Grace Russo BullarobyGrace Russo Bullaro
Buried Under a Mountain of Student Debt: But Do You Really Need a College Degree?

Widener Library at Harvard University. Photo: Wikimedia Commons

Time: 7 mins read

The cost of a college education is out of control. This isn’t a surprise to anyone who reads the news, and most especially to any parent who either has a son or daughter attending college or who soon will have one. We all know about the prohibitive cost of tuition at elite private institutions, but did you know that proportionally, even a public system such as SUNY or CUNY is now out of reach for many aspiring students?
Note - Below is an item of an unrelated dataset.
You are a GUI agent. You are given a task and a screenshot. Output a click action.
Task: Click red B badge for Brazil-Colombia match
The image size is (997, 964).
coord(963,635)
Lehman College, City University of New York. Annual cost: $7,410. Photo: Wikimedia Commons

In my many years of teaching at City University of New York I was privy to many heartbreaking stories from students who wanted more than anything to attend college, but they had to make enormous sacrifices in order to do so. Occasionally I would have a student who would fall asleep during class (and not because I was a boring teacher) and I would later find out that this young man or woman was working nights in order to afford the tuition and fees, attended classes during the day and still had to find time to study. In one particularly distressing case a young woman confessed to me that she had to walk miles and miles to the campus because she was homeless and didn’t have the bus fare. This incredibly sad story was later verified when I referred her to Student Services and they helped her find housing and gave her a stipend for transportation.

The amount that these students pay, an average of $7,500 a year, may seem modest to others who spend $60,000 or $70,000 for a private college, but the relative expense is equally crushing, and they end up with student loan debt that will make the difference between success or failure in their careers.

The debate about cancelling student debt has gained momentum since the presidential campaign of 2020, mostly thanks to the progressive candidates and other lawmakers such as Elizabeth Warren, Bernie Sanders and Alexandria Ocasio-Cortez. Now  under President Biden, the focus seems to have shifted from whether we should forgive student debt, to what amount we should cancel.

President Biden is suggesting canceling $10,000 in debt for all borrowers, Senators Charles Schumer and Elizabeth Warren, up to $50,000 in debt per borrower. Other lawmakers, including Senator Bernie Sanders and Representative Ayanna Pressley, go all out and propose the cancellation of all debt for each borrower. This latter proposal would cost about $1.56 trillion.

There are many  reasons being adduced to justify canceling student debt, but an upshot of the increased scrutiny on the issue is that now we’re even questioning whether a college education is a good investment at all. Ever since the post-WWII period we have held on to the belief that a college education was a fundamental necessity to get ahead in life and that as a result, each generation would do better than the previous. This may have been true for boomers, but as one writer put it, “that dream is now dead.”  The social model that posited that each individual would have secure full-time employment and own a house, what has been called the concept of perpetual progress, is a thing of the past.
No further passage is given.